Ca a l’air d’être une lecture très agréable, surtout pour les anecdotes historiques qui nourrissent la théorie de Valère Catogan sur le secrets des rois de France et sur l’identité de Lupin. Les ficelles ont l’air parfois un peu grosses mais en 30 pages, difficile de livrer quelque chose de très subtil. A recommander, j’imagine. 🙂
oui, à recommander! Il y a beaucoup moins de pastiches et autres textes apocryphes concernant Lupin – quand je compare au foisonnement (bon et moins bon) du côté de Sherlock Holmes… Mais il y a de la qualité! (euh… non, je ne parle pas de moi, enfin pas spécialement 😉 ). J’essaierai de faire un tour d’horizon des hommages!… Ceux que je connais, et ceux que j’espère découvrir!

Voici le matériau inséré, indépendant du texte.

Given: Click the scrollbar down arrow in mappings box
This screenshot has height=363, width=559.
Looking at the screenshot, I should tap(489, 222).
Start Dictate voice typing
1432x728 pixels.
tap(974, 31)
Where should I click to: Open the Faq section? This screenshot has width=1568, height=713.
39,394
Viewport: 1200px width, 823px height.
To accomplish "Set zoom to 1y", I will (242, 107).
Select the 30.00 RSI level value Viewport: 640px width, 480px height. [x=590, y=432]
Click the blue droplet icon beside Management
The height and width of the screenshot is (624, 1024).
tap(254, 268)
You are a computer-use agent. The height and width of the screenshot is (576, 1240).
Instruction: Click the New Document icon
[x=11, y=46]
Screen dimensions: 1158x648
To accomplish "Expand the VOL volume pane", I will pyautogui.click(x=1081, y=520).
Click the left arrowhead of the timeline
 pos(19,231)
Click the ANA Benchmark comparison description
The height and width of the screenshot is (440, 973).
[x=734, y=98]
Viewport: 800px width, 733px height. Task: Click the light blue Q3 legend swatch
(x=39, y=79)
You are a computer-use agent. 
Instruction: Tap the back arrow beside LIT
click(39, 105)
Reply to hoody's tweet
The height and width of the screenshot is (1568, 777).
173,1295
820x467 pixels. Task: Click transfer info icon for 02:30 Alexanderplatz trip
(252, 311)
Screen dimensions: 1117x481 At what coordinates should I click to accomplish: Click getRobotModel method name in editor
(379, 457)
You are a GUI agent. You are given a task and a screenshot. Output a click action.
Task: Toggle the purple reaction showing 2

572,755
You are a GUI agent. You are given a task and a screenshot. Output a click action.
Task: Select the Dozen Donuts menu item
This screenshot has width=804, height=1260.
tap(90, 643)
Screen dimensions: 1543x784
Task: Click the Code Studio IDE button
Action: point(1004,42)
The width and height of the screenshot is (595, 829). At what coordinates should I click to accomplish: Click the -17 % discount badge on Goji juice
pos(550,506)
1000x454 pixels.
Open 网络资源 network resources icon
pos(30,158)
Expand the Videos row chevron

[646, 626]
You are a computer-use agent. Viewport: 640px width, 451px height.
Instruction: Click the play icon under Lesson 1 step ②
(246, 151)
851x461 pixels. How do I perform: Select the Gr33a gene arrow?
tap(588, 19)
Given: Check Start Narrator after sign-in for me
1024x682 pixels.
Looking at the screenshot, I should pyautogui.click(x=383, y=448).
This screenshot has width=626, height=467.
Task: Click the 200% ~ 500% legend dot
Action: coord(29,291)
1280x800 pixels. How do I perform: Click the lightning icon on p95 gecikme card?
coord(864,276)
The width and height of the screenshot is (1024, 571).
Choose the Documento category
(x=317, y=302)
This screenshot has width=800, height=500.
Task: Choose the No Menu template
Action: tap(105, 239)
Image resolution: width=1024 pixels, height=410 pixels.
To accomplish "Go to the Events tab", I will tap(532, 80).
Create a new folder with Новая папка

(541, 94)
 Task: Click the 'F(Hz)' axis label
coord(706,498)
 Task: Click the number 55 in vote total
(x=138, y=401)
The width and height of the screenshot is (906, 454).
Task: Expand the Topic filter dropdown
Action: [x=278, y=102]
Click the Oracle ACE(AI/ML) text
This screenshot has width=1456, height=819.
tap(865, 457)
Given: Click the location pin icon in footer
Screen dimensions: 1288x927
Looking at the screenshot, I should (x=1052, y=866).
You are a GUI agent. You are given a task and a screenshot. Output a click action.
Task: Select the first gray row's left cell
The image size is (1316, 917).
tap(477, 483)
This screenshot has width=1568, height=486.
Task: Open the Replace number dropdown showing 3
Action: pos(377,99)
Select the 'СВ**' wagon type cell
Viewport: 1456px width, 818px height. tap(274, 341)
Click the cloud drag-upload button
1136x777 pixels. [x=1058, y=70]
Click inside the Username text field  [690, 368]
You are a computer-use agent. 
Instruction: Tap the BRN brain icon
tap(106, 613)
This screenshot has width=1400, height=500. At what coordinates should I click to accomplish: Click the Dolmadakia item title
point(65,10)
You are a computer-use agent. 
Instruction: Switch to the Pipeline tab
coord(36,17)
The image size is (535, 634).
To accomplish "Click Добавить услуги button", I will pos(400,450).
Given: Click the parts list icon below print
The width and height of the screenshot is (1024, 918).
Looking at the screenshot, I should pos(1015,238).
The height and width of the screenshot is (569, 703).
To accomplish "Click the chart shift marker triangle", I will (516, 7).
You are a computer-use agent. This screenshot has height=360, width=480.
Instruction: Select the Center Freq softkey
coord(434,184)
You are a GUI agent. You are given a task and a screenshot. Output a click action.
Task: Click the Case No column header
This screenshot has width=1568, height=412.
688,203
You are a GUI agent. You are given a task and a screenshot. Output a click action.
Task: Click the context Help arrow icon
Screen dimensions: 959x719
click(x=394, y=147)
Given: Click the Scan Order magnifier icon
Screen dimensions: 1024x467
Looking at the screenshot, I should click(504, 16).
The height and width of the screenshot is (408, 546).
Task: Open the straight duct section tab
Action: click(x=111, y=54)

(Pour ce texte, on peut le trouver à la Bilipo)
Raymond Lindon fut un des plus hauts magistrats de France (premier avocat général à la Cour de cassation), c’est-à-dire qu’il exerçait une profession où l’on ne rigole pas et où l’on n’est pas censé s’intéresser à Arsène Lupin, ni affecter de la sympathie pour les mauvais sujets, même de fiction… Également maire d’Étretat et fin connaisseur de la petite cité cauchoise (ce qui lui permit d’élaborer sa théorie alternative sur « L’Aiguille »), c’est cette profession qui l’obligea à user d’un pseudonyme pour publier le petit essai en question… chez son fils, puisque les Éditions de Minuit étaient dirigées par son fils Jérôme.
À noter que Raymond (qui semble toujours en vie à ce jour, né en 1901, ça lui fait 112 ans, chapeau!) est également le grand-père de l’acteur Vincent Lindon et que, la famille étant juive (« Lindon » est la francisation de « Lindenbaum »), Raymond Lindon participa à la création de l’État d’Israël.
merci pour toutes ces informations ! Je savais pour Etretat et la profession d’avocat, mais pas pour la « parenté » avec les éditions de minuit, comme celle plus réelle avec Vincent Lindon.